Edit on github

How to use My Airflow

Spin up your individual Airflow instance

Attention

Unlike Team Airflow which is always running, My Airflow will spin down after 4 hours of inactivity. If you are an existing Datacoves user you may need to migrate your environment variable based service connections . Users need both the sysadmin and the developer groups to access My Airflow.

My Airflow is a single instance allocated to a user. This allows the user to test their DAG in isolation before pushing it to Team Airflow for more robust testing. To spin up your own My Airflow:

Step 1: Select the Orchestrate tab and select Start My Airflow .

Start My Airflow

This will restart your development environment.

Restart Env

Step 2: Once your environment has restarted. You will be notified that My Airflow is ready. Select Open My Airflow and click sign in.

Launch My Airflow

Thats it, your My Airflow instance is ready to use! 🎉

Using My Airflow to Develop DAGs

Note

You must add or import connections and variables from Team Airflow. You can do this easily using datacoves my import . For more information follow this documentation .

Developing your DAG using My Airflow is quick and easy.

Step 1: Navigate to the Transform tab and start writing your DAG in the orchestrate directory. My Airflow will track whatever branch you have checked out ,however, we recommend developing in a feature branch.

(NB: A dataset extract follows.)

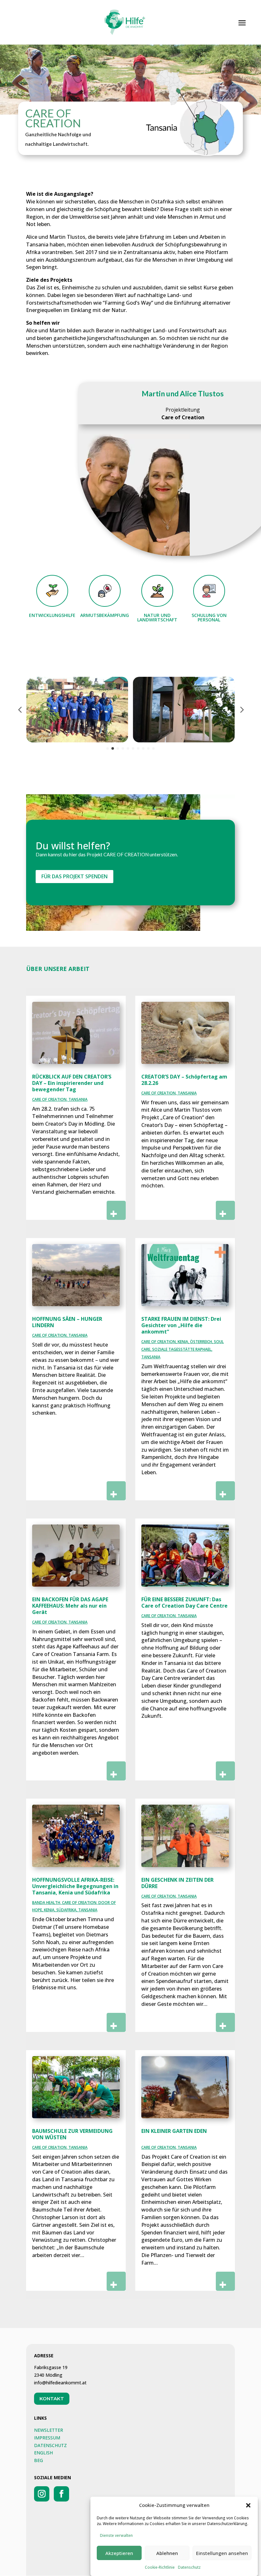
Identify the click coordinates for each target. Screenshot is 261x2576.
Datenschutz (189, 2567)
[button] (248, 2505)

In the example below I have added a new DAG called my_airflow_dag_test .

Add new DAG

Step 2: Switch to your My Airflow browser tab to see your DAG changes populate in near real time. Notice the Light Blue Airflow Banner which is distinct for My Airflow.

View new DAG

Step 3: Continue iterating until you are ready to test running your DAG. The limitation of My Airflow is that tasks cannot be run in parallel so robustly testing a DAG run is limited. Once you are ready to test a DAG run merge your feature branch into airflow_development . This will populate your DAG in Team Airflow.